In two starts versus the Yankees this season, Price has a 24.92 ERA. Across 4 innings, he has allowed 12 hits, 12 runs and six home runs.
"It's time for me to kind of go back to that drawing board and kind of reinvent myself against these guys," Price said just after his rough outing at Yankee Stadium.
With their own recent struggles, mostly highlighted by their ineffectiveness against Red Sox starters Rick Porcello and Nathan Eovaldi on Friday and Saturday, the Yankees will be bringing a similar approach to Sunday's game. Although they're aware of the challenges of playing without Judge and the occasionally dangerous Gary Sanchez (who also is on the DL), this is still a chance to regroup and refocus on a way to better attack opposing pitchers.
"We always do a good job of controlling the zone," Boone said. "When you have a couple of big boys out of the lineup and some guys in some different spots, it's just continuing to focus, to grind. They've done a really good job the last two days, both Eovaldi and Porcello, of attacking the strike zone early, getting ahead in the count a lot. So that makes it difficult when they're dictating counts to really run deep counts."
Just how poorly have the Yankees played offensively in recent weeks? Consider the following pre- and post-All-Star break splits.
Before the break, the Yankees had a .252 overall batting average, a .251 batting average with runners in scoring position and a .463 slugging percentage and were hitting home runs once every 20.2 at-bats.
Since the break, the Yankees have a .267 overall batting average but are hitting .236 with runners in scoring position, have posted a .408 slugging percentage and are hitting home runs once every 33.4 at-bats.
In this series alone, the Yankees have batted just .152 overall and .222 with runners in scoring position.
With a ninth-inning rally that loaded the bases late in Saturday's 4-1 loss, they had one final chance to improve upon those runners-in-scoring-position numbers. But then Greg Bird flew out to center field to end the threat and the game.

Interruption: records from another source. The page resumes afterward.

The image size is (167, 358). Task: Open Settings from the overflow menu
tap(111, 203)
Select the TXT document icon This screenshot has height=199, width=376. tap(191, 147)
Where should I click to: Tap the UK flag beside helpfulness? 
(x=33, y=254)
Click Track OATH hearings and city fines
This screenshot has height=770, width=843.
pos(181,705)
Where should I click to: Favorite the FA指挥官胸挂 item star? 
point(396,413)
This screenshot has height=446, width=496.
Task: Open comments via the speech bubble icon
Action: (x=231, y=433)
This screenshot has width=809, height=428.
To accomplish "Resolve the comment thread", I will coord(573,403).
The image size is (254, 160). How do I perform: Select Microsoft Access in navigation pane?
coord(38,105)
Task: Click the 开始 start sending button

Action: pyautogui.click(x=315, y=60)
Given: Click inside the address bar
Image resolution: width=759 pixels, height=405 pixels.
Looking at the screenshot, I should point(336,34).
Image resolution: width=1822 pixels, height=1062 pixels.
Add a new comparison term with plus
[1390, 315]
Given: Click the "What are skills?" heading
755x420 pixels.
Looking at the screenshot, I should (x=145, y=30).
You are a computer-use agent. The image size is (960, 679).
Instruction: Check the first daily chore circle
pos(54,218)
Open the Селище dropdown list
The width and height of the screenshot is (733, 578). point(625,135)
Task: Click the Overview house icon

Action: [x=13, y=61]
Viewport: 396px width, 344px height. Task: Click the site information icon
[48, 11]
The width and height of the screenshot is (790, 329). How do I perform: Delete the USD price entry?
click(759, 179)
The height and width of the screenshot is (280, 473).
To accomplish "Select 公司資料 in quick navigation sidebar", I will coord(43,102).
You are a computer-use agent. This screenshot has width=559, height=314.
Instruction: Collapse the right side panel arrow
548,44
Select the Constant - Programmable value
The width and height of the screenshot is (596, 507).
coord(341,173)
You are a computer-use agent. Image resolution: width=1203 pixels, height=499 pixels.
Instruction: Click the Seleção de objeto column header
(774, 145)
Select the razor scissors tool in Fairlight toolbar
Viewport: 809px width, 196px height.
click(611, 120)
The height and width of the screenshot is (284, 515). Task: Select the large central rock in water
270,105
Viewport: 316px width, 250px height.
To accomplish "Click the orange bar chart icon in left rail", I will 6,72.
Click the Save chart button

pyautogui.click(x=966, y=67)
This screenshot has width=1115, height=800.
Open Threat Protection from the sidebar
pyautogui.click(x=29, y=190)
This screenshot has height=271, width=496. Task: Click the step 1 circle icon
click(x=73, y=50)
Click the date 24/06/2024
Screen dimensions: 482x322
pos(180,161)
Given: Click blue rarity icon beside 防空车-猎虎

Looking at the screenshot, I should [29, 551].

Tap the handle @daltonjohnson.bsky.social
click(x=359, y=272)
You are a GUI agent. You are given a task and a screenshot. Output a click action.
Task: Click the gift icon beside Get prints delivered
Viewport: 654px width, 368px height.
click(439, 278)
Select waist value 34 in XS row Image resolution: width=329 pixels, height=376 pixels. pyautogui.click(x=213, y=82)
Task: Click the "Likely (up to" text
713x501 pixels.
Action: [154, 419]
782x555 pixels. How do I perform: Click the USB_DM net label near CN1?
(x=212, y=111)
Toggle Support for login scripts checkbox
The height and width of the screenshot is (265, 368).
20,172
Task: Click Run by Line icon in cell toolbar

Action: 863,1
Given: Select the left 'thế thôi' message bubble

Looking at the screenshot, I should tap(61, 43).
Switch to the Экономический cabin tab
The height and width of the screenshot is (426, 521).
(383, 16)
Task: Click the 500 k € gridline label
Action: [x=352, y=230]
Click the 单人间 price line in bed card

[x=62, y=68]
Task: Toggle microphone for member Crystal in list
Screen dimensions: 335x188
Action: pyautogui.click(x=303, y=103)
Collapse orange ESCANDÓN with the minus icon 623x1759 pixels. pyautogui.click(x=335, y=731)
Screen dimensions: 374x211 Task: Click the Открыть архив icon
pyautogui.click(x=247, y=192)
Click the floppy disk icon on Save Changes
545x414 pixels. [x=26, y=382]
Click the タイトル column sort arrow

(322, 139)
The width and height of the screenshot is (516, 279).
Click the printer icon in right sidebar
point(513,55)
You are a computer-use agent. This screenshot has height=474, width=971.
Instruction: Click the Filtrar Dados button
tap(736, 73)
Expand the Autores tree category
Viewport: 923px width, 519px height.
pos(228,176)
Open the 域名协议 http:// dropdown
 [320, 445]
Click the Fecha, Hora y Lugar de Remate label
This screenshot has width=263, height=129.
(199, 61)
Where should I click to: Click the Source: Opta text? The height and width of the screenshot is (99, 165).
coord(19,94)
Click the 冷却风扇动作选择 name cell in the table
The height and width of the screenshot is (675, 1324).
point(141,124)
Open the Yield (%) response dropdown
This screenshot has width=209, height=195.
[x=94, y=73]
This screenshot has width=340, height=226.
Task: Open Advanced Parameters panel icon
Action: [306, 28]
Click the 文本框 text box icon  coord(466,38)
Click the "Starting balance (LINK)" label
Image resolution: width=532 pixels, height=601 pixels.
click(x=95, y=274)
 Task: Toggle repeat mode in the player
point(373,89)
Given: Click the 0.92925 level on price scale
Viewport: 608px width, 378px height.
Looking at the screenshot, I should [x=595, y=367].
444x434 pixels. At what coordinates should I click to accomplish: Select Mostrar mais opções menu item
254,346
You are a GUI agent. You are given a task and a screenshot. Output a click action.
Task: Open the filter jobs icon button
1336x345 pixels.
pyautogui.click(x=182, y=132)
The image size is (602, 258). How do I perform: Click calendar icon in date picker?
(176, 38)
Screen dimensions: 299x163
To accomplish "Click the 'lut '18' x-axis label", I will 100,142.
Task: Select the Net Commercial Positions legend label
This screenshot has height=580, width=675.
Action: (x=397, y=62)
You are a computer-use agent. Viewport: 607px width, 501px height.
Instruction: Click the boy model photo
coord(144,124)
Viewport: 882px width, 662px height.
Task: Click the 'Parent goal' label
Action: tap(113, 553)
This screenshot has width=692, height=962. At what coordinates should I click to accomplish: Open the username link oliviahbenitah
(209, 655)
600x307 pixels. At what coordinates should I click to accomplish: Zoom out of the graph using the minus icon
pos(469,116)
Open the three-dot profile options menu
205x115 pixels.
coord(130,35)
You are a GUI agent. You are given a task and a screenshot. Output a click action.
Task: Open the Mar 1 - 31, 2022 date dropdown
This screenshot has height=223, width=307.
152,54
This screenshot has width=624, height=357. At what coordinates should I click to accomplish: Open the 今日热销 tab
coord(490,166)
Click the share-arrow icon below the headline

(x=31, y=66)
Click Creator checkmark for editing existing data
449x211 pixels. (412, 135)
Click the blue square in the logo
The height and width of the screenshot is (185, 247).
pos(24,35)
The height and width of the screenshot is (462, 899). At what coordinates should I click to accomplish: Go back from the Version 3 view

Still, it might have been a timely sequence for an offense desperate for a spark.
"Our guys continued to battle and had really good at-bats against an elite closer there to give us a chance," Boone said of the inning against Craig Kimbrel. "That's one of the things I love about our guys and this group is the way they do always compete. Had some really good at-bats there to give us a chance there in the end."
As it pertains to the three games the Yankees have lost in Boston this weekend, power hitter Giancarlo Stanton -- who has gone 4-for-11 with two doubles and a home run in them -- doesn't believe the numbers tell the full story.
"They've had good pitching, but we lined out a bunch of times also," Stanton said. "Some of those fall. We hit some balls hard. Been an interesting couple of days. We've had good at-bats and put decent barrel on the ball. So we've just got to keep it up."
Keep that up with Price on the mound and perhaps that icy chill in the Yankees' bats will thaw, and then perhaps Bombers will be right back to their hot-hitting -- and winning -- ways.